*** Opening DATA TO EXAMINE ***

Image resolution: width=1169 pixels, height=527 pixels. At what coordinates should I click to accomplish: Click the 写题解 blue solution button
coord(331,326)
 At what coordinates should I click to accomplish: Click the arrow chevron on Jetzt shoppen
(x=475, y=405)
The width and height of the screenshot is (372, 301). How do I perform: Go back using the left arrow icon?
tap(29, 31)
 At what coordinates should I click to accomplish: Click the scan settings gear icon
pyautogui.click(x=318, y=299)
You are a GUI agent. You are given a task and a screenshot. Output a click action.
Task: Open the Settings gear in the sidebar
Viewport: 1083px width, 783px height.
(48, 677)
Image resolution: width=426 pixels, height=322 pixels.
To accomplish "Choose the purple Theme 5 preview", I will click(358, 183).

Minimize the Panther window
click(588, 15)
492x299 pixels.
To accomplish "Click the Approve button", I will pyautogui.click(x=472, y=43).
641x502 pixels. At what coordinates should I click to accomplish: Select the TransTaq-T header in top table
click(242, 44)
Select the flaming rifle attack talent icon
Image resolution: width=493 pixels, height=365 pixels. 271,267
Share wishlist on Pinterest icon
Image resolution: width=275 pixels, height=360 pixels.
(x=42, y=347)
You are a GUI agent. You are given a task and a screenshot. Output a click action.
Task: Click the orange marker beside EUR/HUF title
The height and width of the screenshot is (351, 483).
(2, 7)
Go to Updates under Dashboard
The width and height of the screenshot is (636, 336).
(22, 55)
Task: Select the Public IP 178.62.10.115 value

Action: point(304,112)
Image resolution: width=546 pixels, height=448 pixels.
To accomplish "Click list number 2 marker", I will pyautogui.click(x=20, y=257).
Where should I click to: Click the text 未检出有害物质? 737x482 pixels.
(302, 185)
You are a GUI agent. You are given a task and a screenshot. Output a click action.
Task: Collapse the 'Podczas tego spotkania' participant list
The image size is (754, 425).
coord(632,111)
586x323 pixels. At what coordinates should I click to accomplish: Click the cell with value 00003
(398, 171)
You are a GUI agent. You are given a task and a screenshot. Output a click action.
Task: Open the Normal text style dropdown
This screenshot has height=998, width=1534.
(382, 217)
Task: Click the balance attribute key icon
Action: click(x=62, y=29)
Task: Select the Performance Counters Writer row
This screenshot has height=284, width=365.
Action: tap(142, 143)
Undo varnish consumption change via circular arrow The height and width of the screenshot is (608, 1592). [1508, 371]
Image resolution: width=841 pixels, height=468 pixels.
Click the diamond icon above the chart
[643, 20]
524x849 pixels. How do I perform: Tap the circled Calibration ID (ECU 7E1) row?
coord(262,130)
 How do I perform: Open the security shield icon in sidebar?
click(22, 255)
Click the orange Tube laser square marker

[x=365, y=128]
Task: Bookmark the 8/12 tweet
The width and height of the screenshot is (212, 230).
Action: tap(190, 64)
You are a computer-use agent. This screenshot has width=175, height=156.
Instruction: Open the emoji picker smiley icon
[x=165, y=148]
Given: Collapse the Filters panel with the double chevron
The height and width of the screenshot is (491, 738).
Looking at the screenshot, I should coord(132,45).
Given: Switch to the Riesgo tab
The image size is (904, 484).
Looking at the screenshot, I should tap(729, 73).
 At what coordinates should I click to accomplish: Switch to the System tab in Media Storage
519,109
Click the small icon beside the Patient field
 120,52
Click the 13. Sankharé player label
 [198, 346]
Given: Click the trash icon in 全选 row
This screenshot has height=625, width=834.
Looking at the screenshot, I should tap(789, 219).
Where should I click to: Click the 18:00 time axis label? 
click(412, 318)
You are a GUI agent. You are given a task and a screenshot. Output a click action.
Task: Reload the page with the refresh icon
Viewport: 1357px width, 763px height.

*** Closing DATA TO EXAMINE ***

WORK ITEM: Down to the last line, restate the records exactly.

SOLUTION TO THIS TASK:
Image resolution: width=1169 pixels, height=527 pixels. At what coordinates should I click to accomplish: Click the 写题解 blue solution button
coord(331,326)
 At what coordinates should I click to accomplish: Click the arrow chevron on Jetzt shoppen
(x=475, y=405)
The width and height of the screenshot is (372, 301). How do I perform: Go back using the left arrow icon?
tap(29, 31)
 At what coordinates should I click to accomplish: Click the scan settings gear icon
pyautogui.click(x=318, y=299)
You are a GUI agent. You are given a task and a screenshot. Output a click action.
Task: Open the Settings gear in the sidebar
Viewport: 1083px width, 783px height.
(48, 677)
Image resolution: width=426 pixels, height=322 pixels.
To accomplish "Choose the purple Theme 5 preview", I will click(358, 183).

Minimize the Panther window
click(588, 15)
492x299 pixels.
To accomplish "Click the Approve button", I will pyautogui.click(x=472, y=43).
641x502 pixels. At what coordinates should I click to accomplish: Select the TransTaq-T header in top table
click(242, 44)
Select the flaming rifle attack talent icon
Image resolution: width=493 pixels, height=365 pixels. 271,267
Share wishlist on Pinterest icon
Image resolution: width=275 pixels, height=360 pixels.
(x=42, y=347)
You are a GUI agent. You are given a task and a screenshot. Output a click action.
Task: Click the orange marker beside EUR/HUF title
The height and width of the screenshot is (351, 483).
(2, 7)
Go to Updates under Dashboard
The width and height of the screenshot is (636, 336).
(22, 55)
Task: Select the Public IP 178.62.10.115 value

Action: point(304,112)
Image resolution: width=546 pixels, height=448 pixels.
To accomplish "Click list number 2 marker", I will pyautogui.click(x=20, y=257).
Where should I click to: Click the text 未检出有害物质? 737x482 pixels.
(302, 185)
You are a GUI agent. You are given a task and a screenshot. Output a click action.
Task: Collapse the 'Podczas tego spotkania' participant list
The image size is (754, 425).
coord(632,111)
586x323 pixels. At what coordinates should I click to accomplish: Click the cell with value 00003
(398, 171)
You are a GUI agent. You are given a task and a screenshot. Output a click action.
Task: Open the Normal text style dropdown
This screenshot has height=998, width=1534.
(382, 217)
Task: Click the balance attribute key icon
Action: click(x=62, y=29)
Task: Select the Performance Counters Writer row
This screenshot has height=284, width=365.
Action: tap(142, 143)
Undo varnish consumption change via circular arrow The height and width of the screenshot is (608, 1592). [1508, 371]
Image resolution: width=841 pixels, height=468 pixels.
Click the diamond icon above the chart
[643, 20]
524x849 pixels. How do I perform: Tap the circled Calibration ID (ECU 7E1) row?
coord(262,130)
 How do I perform: Open the security shield icon in sidebar?
click(22, 255)
Click the orange Tube laser square marker

[x=365, y=128]
Task: Bookmark the 8/12 tweet
The width and height of the screenshot is (212, 230).
Action: tap(190, 64)
You are a computer-use agent. This screenshot has width=175, height=156.
Instruction: Open the emoji picker smiley icon
[x=165, y=148]
Given: Collapse the Filters panel with the double chevron
The height and width of the screenshot is (491, 738).
Looking at the screenshot, I should coord(132,45).
Given: Switch to the Riesgo tab
The image size is (904, 484).
Looking at the screenshot, I should tap(729, 73).
 At what coordinates should I click to accomplish: Switch to the System tab in Media Storage
519,109
Click the small icon beside the Patient field
 120,52
Click the 13. Sankharé player label
 [198, 346]
Given: Click the trash icon in 全选 row
This screenshot has height=625, width=834.
Looking at the screenshot, I should tap(789, 219).
Where should I click to: Click the 18:00 time axis label? 
click(412, 318)
You are a GUI agent. You are given a task and a screenshot. Output a click action.
Task: Reload the page with the refresh icon
Viewport: 1357px width, 763px height.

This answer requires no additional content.